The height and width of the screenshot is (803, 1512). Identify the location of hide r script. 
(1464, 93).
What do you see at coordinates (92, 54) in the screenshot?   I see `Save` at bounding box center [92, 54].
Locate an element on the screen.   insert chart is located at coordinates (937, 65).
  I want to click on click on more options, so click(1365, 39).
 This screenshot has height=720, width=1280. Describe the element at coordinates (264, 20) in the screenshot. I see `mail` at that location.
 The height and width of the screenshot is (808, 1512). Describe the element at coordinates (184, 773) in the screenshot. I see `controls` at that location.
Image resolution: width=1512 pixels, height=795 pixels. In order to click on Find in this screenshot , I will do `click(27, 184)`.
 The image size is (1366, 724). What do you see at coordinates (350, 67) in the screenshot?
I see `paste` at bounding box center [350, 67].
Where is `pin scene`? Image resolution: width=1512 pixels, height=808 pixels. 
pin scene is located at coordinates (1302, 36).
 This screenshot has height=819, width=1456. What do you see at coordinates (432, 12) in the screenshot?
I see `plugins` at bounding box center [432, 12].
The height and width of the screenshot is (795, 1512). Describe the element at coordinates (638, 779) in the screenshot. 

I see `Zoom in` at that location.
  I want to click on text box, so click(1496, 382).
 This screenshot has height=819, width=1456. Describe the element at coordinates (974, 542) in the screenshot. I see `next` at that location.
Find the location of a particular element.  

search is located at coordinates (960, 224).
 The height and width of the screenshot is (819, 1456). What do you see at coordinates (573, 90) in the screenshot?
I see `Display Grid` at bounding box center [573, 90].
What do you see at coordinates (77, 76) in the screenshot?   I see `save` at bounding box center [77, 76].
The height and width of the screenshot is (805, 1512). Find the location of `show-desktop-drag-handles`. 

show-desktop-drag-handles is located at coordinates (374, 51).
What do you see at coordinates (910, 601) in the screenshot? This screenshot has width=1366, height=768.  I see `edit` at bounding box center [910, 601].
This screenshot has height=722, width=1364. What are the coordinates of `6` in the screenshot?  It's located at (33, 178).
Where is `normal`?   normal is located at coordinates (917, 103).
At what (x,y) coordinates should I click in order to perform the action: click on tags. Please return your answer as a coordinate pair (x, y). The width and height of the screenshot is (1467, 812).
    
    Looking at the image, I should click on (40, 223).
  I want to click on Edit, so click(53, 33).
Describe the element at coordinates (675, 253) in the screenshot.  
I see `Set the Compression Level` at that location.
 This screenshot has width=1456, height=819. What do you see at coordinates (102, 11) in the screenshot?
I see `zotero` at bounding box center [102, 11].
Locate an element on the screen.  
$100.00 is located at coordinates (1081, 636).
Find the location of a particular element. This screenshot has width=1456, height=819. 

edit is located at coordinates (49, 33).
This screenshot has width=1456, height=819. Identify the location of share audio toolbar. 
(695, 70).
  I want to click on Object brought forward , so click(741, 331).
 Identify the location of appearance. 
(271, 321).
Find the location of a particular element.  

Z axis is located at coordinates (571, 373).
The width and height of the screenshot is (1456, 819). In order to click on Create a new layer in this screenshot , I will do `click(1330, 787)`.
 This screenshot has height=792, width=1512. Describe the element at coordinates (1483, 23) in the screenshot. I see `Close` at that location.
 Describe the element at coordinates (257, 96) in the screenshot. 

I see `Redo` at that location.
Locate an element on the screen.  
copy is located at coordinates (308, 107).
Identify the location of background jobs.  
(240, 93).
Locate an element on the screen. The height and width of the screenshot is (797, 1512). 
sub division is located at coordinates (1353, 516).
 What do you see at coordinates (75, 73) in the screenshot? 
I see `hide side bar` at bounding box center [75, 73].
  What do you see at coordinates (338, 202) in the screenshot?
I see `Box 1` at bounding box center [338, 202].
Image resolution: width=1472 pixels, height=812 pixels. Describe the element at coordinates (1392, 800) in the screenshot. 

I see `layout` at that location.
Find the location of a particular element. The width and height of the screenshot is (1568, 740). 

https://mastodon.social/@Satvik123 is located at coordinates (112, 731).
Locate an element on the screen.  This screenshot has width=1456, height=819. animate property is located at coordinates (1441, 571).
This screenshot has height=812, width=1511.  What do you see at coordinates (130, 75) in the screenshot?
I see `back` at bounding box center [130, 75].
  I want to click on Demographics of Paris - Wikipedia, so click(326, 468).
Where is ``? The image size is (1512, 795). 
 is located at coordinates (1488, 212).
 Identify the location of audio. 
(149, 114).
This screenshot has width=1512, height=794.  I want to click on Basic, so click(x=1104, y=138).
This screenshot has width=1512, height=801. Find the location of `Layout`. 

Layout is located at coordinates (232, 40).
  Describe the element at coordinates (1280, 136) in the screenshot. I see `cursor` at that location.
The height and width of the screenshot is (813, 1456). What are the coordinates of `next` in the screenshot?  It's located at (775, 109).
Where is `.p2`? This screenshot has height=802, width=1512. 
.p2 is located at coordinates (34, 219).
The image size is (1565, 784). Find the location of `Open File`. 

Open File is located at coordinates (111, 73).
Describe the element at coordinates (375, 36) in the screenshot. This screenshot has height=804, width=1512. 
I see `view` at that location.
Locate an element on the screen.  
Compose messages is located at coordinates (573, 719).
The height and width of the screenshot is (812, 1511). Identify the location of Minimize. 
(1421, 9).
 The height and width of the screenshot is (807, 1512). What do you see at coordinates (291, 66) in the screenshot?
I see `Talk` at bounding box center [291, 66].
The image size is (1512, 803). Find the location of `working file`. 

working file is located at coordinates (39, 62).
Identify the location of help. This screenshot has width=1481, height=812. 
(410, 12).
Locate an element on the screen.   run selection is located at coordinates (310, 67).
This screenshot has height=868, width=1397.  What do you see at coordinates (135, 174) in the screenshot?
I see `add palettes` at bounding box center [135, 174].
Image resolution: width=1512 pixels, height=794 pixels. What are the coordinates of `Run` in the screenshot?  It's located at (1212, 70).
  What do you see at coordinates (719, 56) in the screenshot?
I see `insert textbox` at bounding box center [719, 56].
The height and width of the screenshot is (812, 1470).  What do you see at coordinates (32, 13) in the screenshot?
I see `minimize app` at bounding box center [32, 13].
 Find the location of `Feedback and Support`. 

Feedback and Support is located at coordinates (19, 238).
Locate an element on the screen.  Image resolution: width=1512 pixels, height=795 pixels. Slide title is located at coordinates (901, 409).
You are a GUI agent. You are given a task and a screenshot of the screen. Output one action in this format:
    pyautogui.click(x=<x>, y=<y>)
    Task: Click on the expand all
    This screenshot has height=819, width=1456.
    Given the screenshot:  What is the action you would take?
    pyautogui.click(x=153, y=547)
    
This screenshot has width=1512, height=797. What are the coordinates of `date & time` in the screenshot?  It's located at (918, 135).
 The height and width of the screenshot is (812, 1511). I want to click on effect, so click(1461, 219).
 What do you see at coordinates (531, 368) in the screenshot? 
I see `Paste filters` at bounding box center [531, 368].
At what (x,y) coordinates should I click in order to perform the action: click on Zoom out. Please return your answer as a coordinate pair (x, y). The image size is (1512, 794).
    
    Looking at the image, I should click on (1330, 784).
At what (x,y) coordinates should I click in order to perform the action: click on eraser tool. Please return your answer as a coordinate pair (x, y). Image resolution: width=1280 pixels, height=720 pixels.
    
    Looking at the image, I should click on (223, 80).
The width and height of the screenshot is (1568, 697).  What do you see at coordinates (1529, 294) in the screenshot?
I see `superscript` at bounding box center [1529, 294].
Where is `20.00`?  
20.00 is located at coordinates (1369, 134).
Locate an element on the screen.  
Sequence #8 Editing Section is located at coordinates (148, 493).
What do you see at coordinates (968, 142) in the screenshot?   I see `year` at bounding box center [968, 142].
====
- EXERCISE PROMPT
Reproduce the listing above word for word, keeping every line from start to finish unchanged.

- WRITTEN ANSWER
The height and width of the screenshot is (803, 1512). Identify the location of hide r script. 
(1464, 93).
What do you see at coordinates (92, 54) in the screenshot?   I see `Save` at bounding box center [92, 54].
Locate an element on the screen.   insert chart is located at coordinates (937, 65).
  I want to click on click on more options, so click(1365, 39).
 This screenshot has height=720, width=1280. Describe the element at coordinates (264, 20) in the screenshot. I see `mail` at that location.
 The height and width of the screenshot is (808, 1512). Describe the element at coordinates (184, 773) in the screenshot. I see `controls` at that location.
Image resolution: width=1512 pixels, height=795 pixels. In order to click on Find in this screenshot , I will do `click(27, 184)`.
 The image size is (1366, 724). What do you see at coordinates (350, 67) in the screenshot?
I see `paste` at bounding box center [350, 67].
Where is `pin scene`? Image resolution: width=1512 pixels, height=808 pixels. 
pin scene is located at coordinates (1302, 36).
 This screenshot has height=819, width=1456. What do you see at coordinates (432, 12) in the screenshot?
I see `plugins` at bounding box center [432, 12].
The height and width of the screenshot is (795, 1512). Describe the element at coordinates (638, 779) in the screenshot. 

I see `Zoom in` at that location.
  I want to click on text box, so click(1496, 382).
 This screenshot has height=819, width=1456. Describe the element at coordinates (974, 542) in the screenshot. I see `next` at that location.
Find the location of a particular element.  

search is located at coordinates (960, 224).
 The height and width of the screenshot is (819, 1456). What do you see at coordinates (573, 90) in the screenshot?
I see `Display Grid` at bounding box center [573, 90].
What do you see at coordinates (77, 76) in the screenshot?   I see `save` at bounding box center [77, 76].
The height and width of the screenshot is (805, 1512). Find the location of `show-desktop-drag-handles`. 

show-desktop-drag-handles is located at coordinates (374, 51).
What do you see at coordinates (910, 601) in the screenshot? This screenshot has width=1366, height=768.  I see `edit` at bounding box center [910, 601].
This screenshot has height=722, width=1364. What are the coordinates of `6` in the screenshot?  It's located at (33, 178).
Where is `normal`?   normal is located at coordinates (917, 103).
At what (x,y) coordinates should I click in order to perform the action: click on tags. Please return your answer as a coordinate pair (x, y). The width and height of the screenshot is (1467, 812).
    
    Looking at the image, I should click on (40, 223).
  I want to click on Edit, so click(53, 33).
Describe the element at coordinates (675, 253) in the screenshot.  
I see `Set the Compression Level` at that location.
 This screenshot has width=1456, height=819. What do you see at coordinates (102, 11) in the screenshot?
I see `zotero` at bounding box center [102, 11].
Locate an element on the screen.  
$100.00 is located at coordinates (1081, 636).
Find the location of a particular element. This screenshot has width=1456, height=819. 

edit is located at coordinates (49, 33).
This screenshot has width=1456, height=819. Identify the location of share audio toolbar. 
(695, 70).
  I want to click on Object brought forward , so click(741, 331).
 Identify the location of appearance. 
(271, 321).
Find the location of a particular element.  

Z axis is located at coordinates (571, 373).
The width and height of the screenshot is (1456, 819). In order to click on Create a new layer in this screenshot , I will do `click(1330, 787)`.
 This screenshot has height=792, width=1512. Describe the element at coordinates (1483, 23) in the screenshot. I see `Close` at that location.
 Describe the element at coordinates (257, 96) in the screenshot. 

I see `Redo` at that location.
Locate an element on the screen.  
copy is located at coordinates (308, 107).
Identify the location of background jobs.  
(240, 93).
Locate an element on the screen. The height and width of the screenshot is (797, 1512). 
sub division is located at coordinates (1353, 516).
 What do you see at coordinates (75, 73) in the screenshot? 
I see `hide side bar` at bounding box center [75, 73].
  What do you see at coordinates (338, 202) in the screenshot?
I see `Box 1` at bounding box center [338, 202].
Image resolution: width=1472 pixels, height=812 pixels. Describe the element at coordinates (1392, 800) in the screenshot. 

I see `layout` at that location.
Find the location of a particular element. The width and height of the screenshot is (1568, 740). 

https://mastodon.social/@Satvik123 is located at coordinates (112, 731).
Locate an element on the screen.  This screenshot has width=1456, height=819. animate property is located at coordinates (1441, 571).
This screenshot has height=812, width=1511.  What do you see at coordinates (130, 75) in the screenshot?
I see `back` at bounding box center [130, 75].
  I want to click on Demographics of Paris - Wikipedia, so click(326, 468).
Where is ``? The image size is (1512, 795). 
 is located at coordinates (1488, 212).
 Identify the location of audio. 
(149, 114).
This screenshot has width=1512, height=794.  I want to click on Basic, so click(x=1104, y=138).
This screenshot has width=1512, height=801. Find the location of `Layout`. 

Layout is located at coordinates (232, 40).
  Describe the element at coordinates (1280, 136) in the screenshot. I see `cursor` at that location.
The height and width of the screenshot is (813, 1456). What are the coordinates of `next` in the screenshot?  It's located at (775, 109).
Where is `.p2`? This screenshot has height=802, width=1512. 
.p2 is located at coordinates (34, 219).
The image size is (1565, 784). Find the location of `Open File`. 

Open File is located at coordinates (111, 73).
Describe the element at coordinates (375, 36) in the screenshot. This screenshot has height=804, width=1512. 
I see `view` at that location.
Locate an element on the screen.  
Compose messages is located at coordinates (573, 719).
The height and width of the screenshot is (812, 1511). Identify the location of Minimize. 
(1421, 9).
 The height and width of the screenshot is (807, 1512). What do you see at coordinates (291, 66) in the screenshot?
I see `Talk` at bounding box center [291, 66].
The image size is (1512, 803). Find the location of `working file`. 

working file is located at coordinates (39, 62).
Identify the location of help. This screenshot has width=1481, height=812. 
(410, 12).
Locate an element on the screen.   run selection is located at coordinates (310, 67).
This screenshot has height=868, width=1397.  What do you see at coordinates (135, 174) in the screenshot?
I see `add palettes` at bounding box center [135, 174].
Image resolution: width=1512 pixels, height=794 pixels. What are the coordinates of `Run` in the screenshot?  It's located at (1212, 70).
  What do you see at coordinates (719, 56) in the screenshot?
I see `insert textbox` at bounding box center [719, 56].
The height and width of the screenshot is (812, 1470).  What do you see at coordinates (32, 13) in the screenshot?
I see `minimize app` at bounding box center [32, 13].
 Find the location of `Feedback and Support`. 

Feedback and Support is located at coordinates (19, 238).
Locate an element on the screen.  Image resolution: width=1512 pixels, height=795 pixels. Slide title is located at coordinates (901, 409).
You are a GUI agent. You are given a task and a screenshot of the screen. Output one action in this format:
    pyautogui.click(x=<x>, y=<y>)
    Task: Click on the expand all
    This screenshot has height=819, width=1456.
    Given the screenshot:  What is the action you would take?
    pyautogui.click(x=153, y=547)
    
This screenshot has width=1512, height=797. What are the coordinates of `date & time` in the screenshot?  It's located at (918, 135).
 The height and width of the screenshot is (812, 1511). I want to click on effect, so click(1461, 219).
 What do you see at coordinates (531, 368) in the screenshot? 
I see `Paste filters` at bounding box center [531, 368].
At what (x,y) coordinates should I click in order to perform the action: click on Zoom out. Please return your answer as a coordinate pair (x, y). The image size is (1512, 794).
    
    Looking at the image, I should click on (1330, 784).
At what (x,y) coordinates should I click in order to perform the action: click on eraser tool. Please return your answer as a coordinate pair (x, y). Image resolution: width=1280 pixels, height=720 pixels.
    
    Looking at the image, I should click on (223, 80).
The width and height of the screenshot is (1568, 697).  What do you see at coordinates (1529, 294) in the screenshot?
I see `superscript` at bounding box center [1529, 294].
Where is `20.00`?  
20.00 is located at coordinates (1369, 134).
Locate an element on the screen.  
Sequence #8 Editing Section is located at coordinates (148, 493).
What do you see at coordinates (968, 142) in the screenshot?   I see `year` at bounding box center [968, 142].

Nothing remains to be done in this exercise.